リボソームは3種類のRNAと57種類のタンパク質から成る超分子複合体で、翻訳機能を担っている。その生理的役割の重要性と立体構造の複雑性から、進化的に極めて変異しにくい分子と考えられてきた。特にリボソーム30Sサブユニットに含まれる16S rRNAは、生物種固有の遺伝子としてバクテリアの系統分類学の指標となっている。今回、大腸菌の16S rRNA遺伝子欠損株に異種生物16S rRNAを導入して生育相補試験を行い、綱レベルで異なる遠縁の生物の16S rRNAであっても大腸菌内で機能することを実証した。この結果は、生物種固有であると考えられてきた16S rRNA遺伝子が種を超えて水平伝播しうる可能性を示唆し、従来の微生物の系統分類学の根本に疑問を投げかけるものである。
この成果の詳細は、2012年10月30日(日本時間)に米国の学術誌Proceedings of the National Academy of Sciences USA(米国科学アカデミー紀要)にオンライン掲載される。
〔図1 リボソーム30Sサブユニットの立体構造〕
※添付の関連資料「図1」を参照
<開発の社会的背景>
リボソームは全生物がもつ細胞小器官であり、核酸にコードされた遺伝情報を機能(タンパク質)へと翻訳する。このような高次の生物機能を担うリボソームは、立体構造も複雑で、バクテリアでは3種のRNAと57種ものタンパク質から構成される。各構成成分は密接に相互作用しており、構成成分の遺伝子変異の多くは機能破壊(細胞死)を招くと考えられてきた。とくにRNAは立体構造上もリボソームの中心を占め、遺伝子の変異に対する感受性が高く、わずかな遺伝子変異がリボソーム機能の崩壊を招くと考えられてきた。
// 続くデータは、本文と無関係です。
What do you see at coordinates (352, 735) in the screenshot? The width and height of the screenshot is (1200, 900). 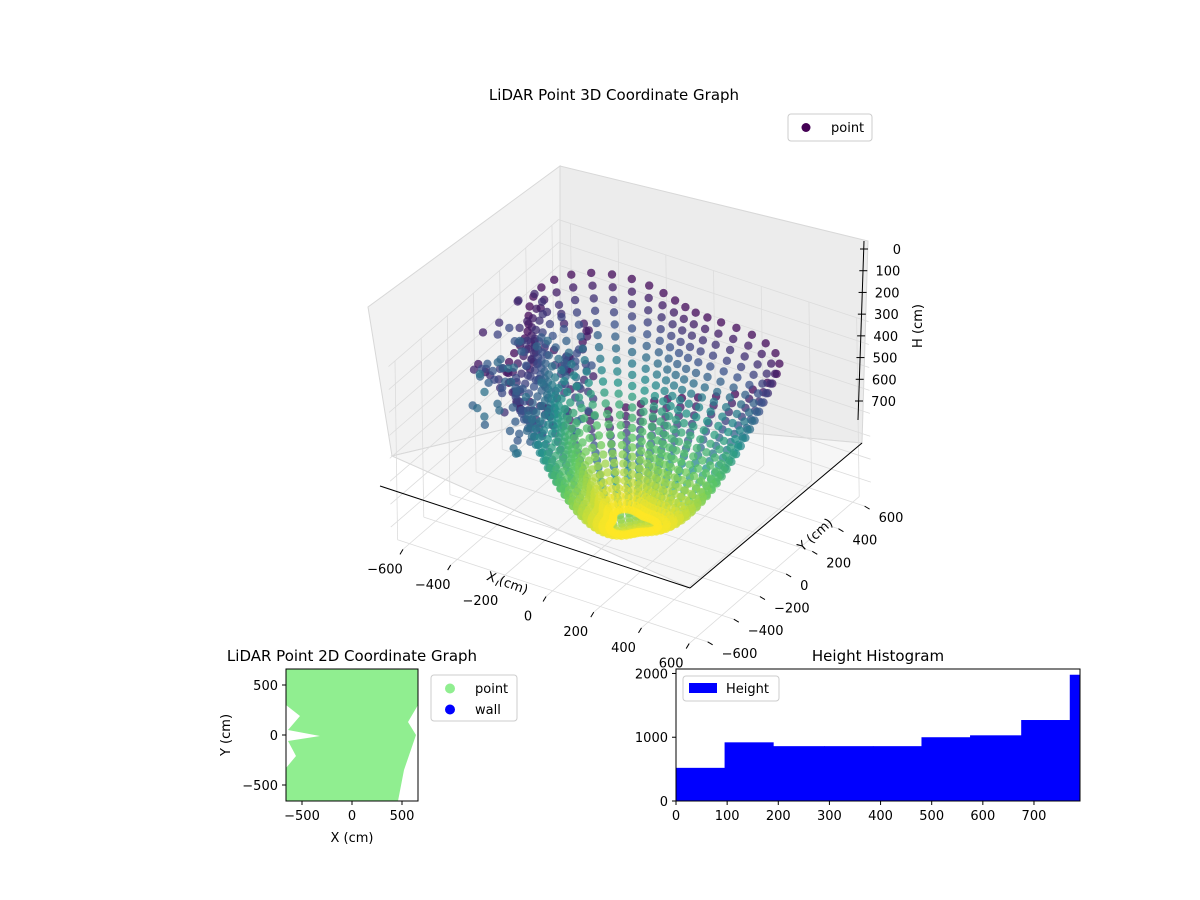 I see `plot-area-2d` at bounding box center [352, 735].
実際、30Sサブユニットに含まれる16S rRNAは生物種に固有な分子として、長年、微生物の系統分類学の指標として使われている。
<研究の経緯>
産総研では未知微生物の探索、ゲノム解析、有用遺伝子の探索、進化分子工学による遺伝子機能改変など、微生物機能の探索と利用に関する研究を幅広く行ってきた。最近では、リボソームの変異解析により大腸菌のリボソームに翻訳という本来の機能以外にも、リボヌクレアーゼの活性を阻害する機能が備わっていることを発見した(2011年11月25日 産総研プレス発表)。今回の成果も、リボソームの詳細な機能解析を行う中で得られたものである。
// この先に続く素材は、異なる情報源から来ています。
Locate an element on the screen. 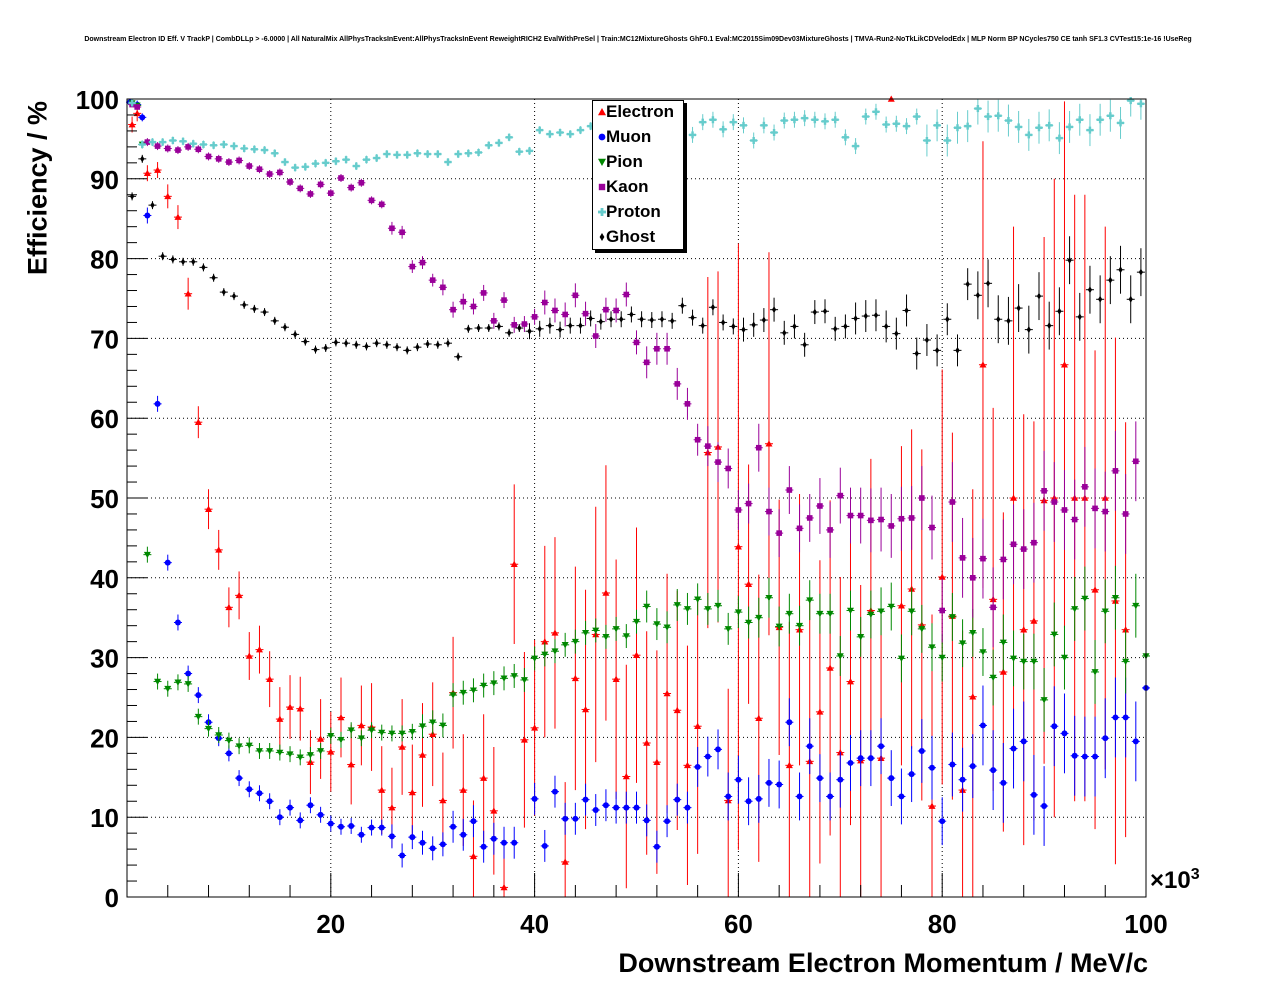 The width and height of the screenshot is (1276, 996). y-axis-label: Efficiency / % is located at coordinates (38, 188).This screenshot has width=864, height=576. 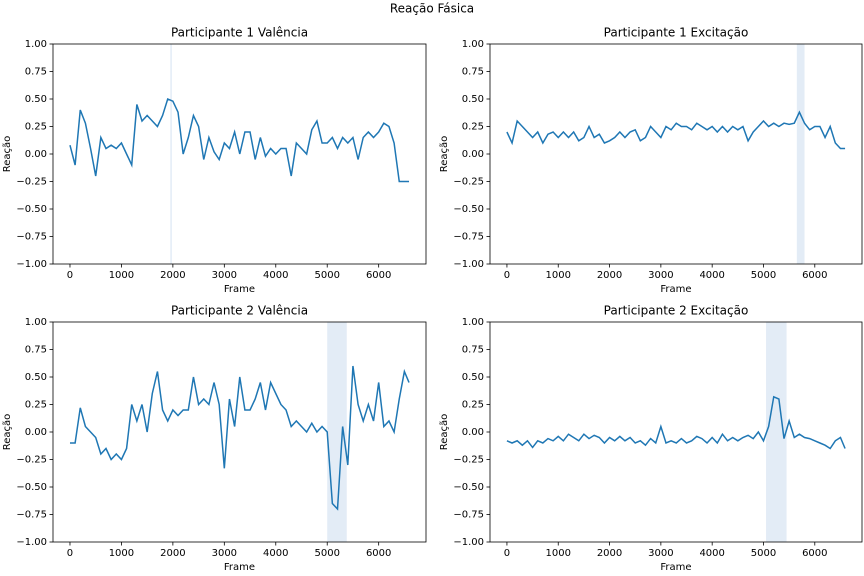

なお、今回の研究は文部科学省科学研究費補助金 新学術領域研究(領域名:動的・多要素な生体分子ネットワークを理解するための合成生物学の基盤構築)「翻訳システム改変による人工細胞創成」(平成24年度)、日本学術振興会 挑戦的萌芽研究「rRNAの置換変異によるリボソーム可塑性の研究」(平成24年度)、日本学術振興会 基盤研究(B)「メタゲノム遺伝子の網羅的発現を目指した大腸菌宿主の開発」(平成23〜24年度)による支援を受けて行った。